Since ive only done ales until now, am I missing something or should this produce a normal lager?
 
Look like a lager plan to me. If you want all you can get from a lager, I would recommend a late extract addition to keep it light, and clearing since you have temp control. Otherwise, I think you're gonna do great.
 
i usually chuck in an entire dry yeast packet. should I do anything different for lager?
As you drop the temperature, the yeast pitch goes up. The same is true when the gravity goes up, the pitch rate increases. You will get varying opinions on the pitch rate depending on who's answering the question, but if it's a standard gravity of 1.045-55 and your fermenting at 13C (55F) you will need two 11 gram packs of yeast. You could even use 3 packs, but 2 packs will make a fine beer.

One pack will work, but it's likely to have really long lag and may not be as clean due to a slight under-pitch.
 
so i have noticed with 34/70 that as long as you keep it under 64 degrees it seems to make a very clean lager. i have not noticed any diffence in taste fermentign t colder . it just takes longer.

so i always use 34/70 at 62-64 and it is done in a week usually with a 1.048 ish wort. and at 64 degrees one pack is plenty for 21 liters


in a pinch you can even use it as a clean ale yeast and not tell anyone.
 
putting in fridge for about 3 weeks at 13-14c, raising to perhaps 16-18c in the last week.
More than likely the beer will be done in 3 weeks time.

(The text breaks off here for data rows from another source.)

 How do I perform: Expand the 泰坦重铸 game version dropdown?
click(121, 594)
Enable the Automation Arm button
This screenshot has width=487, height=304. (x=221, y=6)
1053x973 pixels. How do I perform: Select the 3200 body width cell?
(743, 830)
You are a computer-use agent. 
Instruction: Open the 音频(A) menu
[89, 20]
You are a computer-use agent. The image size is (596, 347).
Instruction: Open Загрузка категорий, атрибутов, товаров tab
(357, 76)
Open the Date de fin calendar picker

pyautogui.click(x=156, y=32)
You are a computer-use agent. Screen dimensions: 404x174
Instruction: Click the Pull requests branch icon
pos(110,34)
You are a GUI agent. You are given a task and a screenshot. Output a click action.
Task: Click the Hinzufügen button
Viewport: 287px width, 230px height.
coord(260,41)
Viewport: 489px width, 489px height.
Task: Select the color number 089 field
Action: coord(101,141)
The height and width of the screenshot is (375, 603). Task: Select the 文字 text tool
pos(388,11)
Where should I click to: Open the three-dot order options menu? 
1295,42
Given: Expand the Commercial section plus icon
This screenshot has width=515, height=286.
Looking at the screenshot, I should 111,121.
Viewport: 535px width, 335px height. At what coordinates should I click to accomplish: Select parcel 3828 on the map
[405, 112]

If you have any way to monitor the Gravity, such as with a tilt, you usually want to begin raising the temp when you have 25% of your sugars remaining to do your diacetyl rest.
 
You are using 34/70, which is a wonderful yeast in its own right, but also the most error-tolerant. Pitch two packs for 5 gallons of ordinary-gravity wort, dial in a temperature in the mid-50s, and leave it be. Honestly, you don’t really need to worry that much about either the fermentation temperature or diacetyl.

The only downside is that it’s expensive for dry yeast. If you can’t find a reasonable price locally, I’d recommend RiteBrew or BrewHardware.